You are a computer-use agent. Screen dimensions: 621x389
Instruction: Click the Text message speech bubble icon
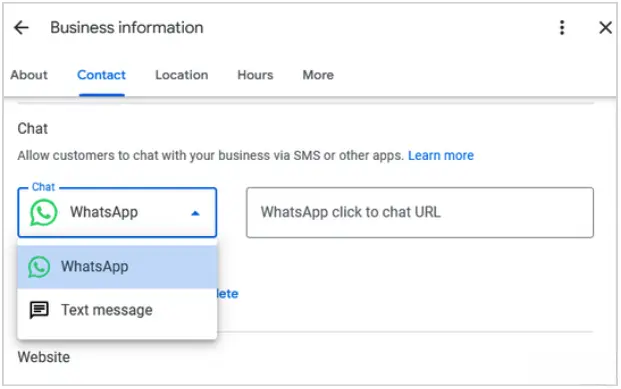(39, 310)
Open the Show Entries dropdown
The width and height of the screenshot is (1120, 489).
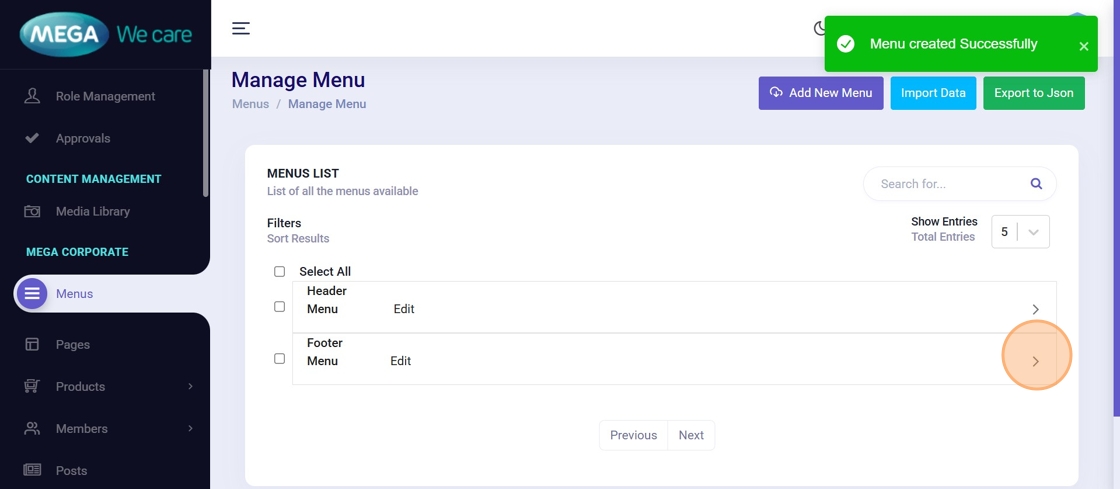pyautogui.click(x=1020, y=232)
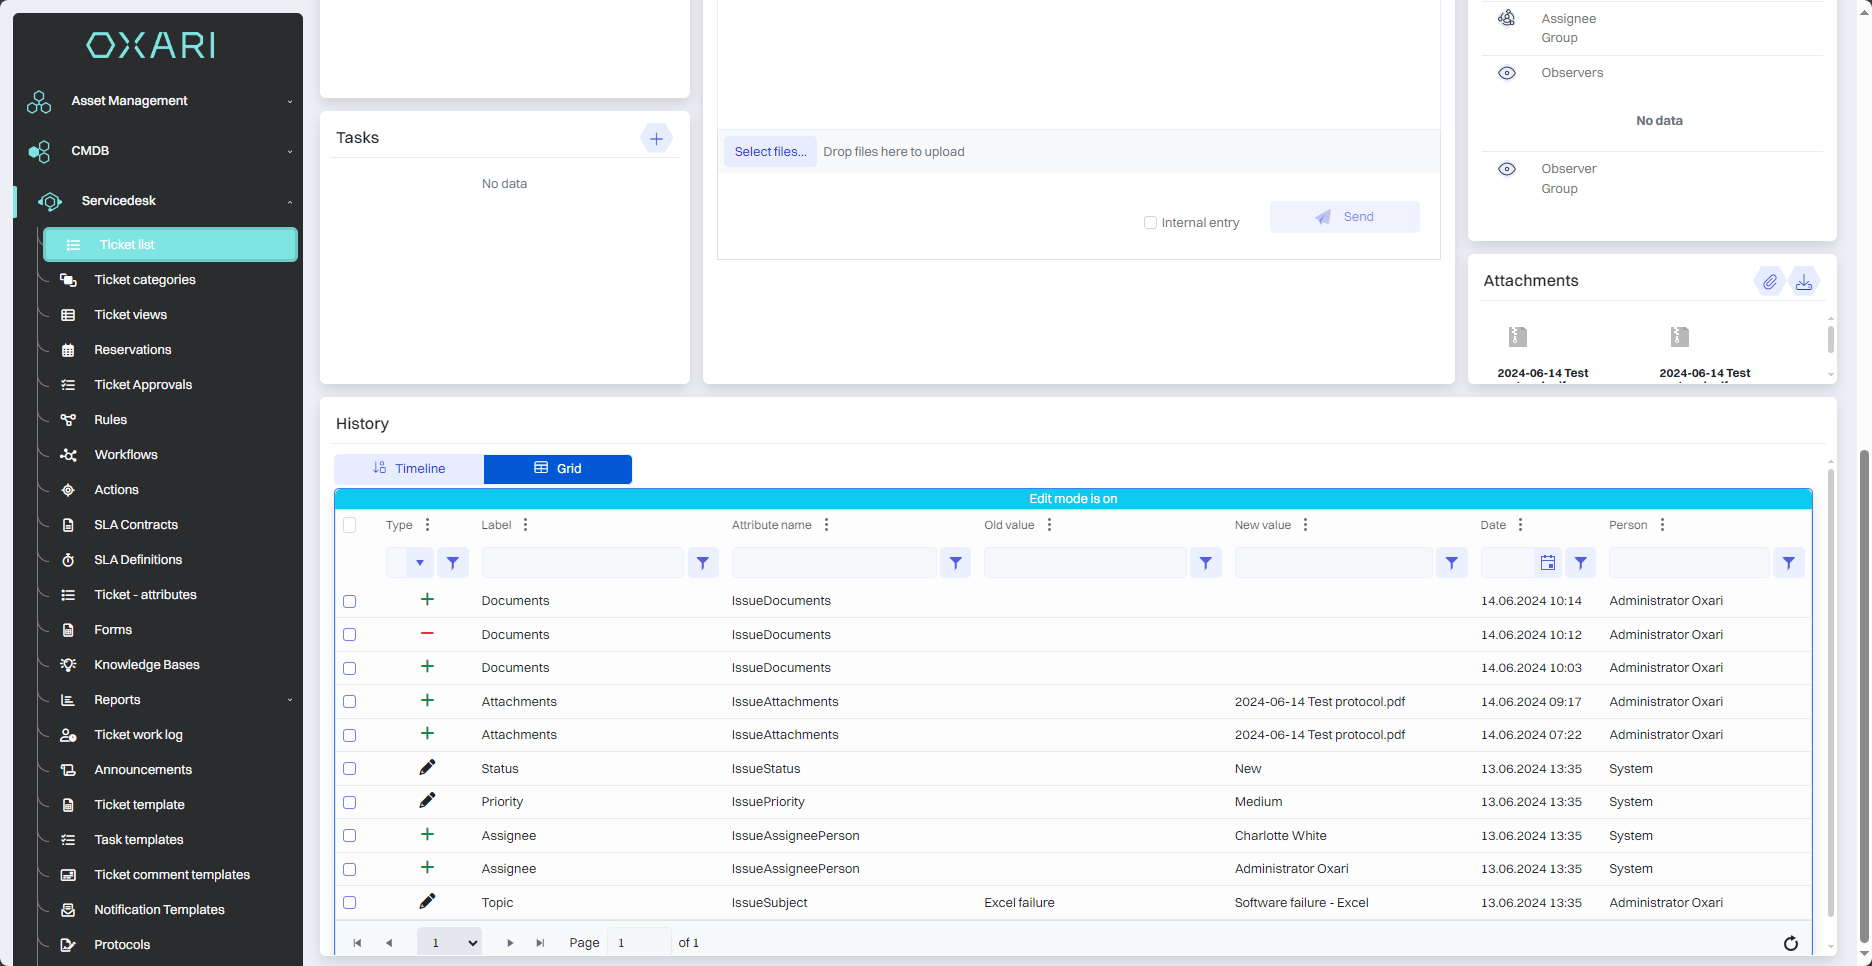Image resolution: width=1872 pixels, height=966 pixels.
Task: Switch to the Timeline history tab
Action: [409, 469]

* * *

_Exercise_: Your copy should match the entries above exactly and contain no pictures.

_Completed task_:
You are a computer-use agent. Screen dimensions: 621x389
Instruction: Click the Text message speech bubble icon
(39, 310)
Open the Show Entries dropdown
The width and height of the screenshot is (1120, 489).
pyautogui.click(x=1020, y=232)
Image resolution: width=1872 pixels, height=966 pixels.
Task: Switch to the Timeline history tab
Action: [409, 469]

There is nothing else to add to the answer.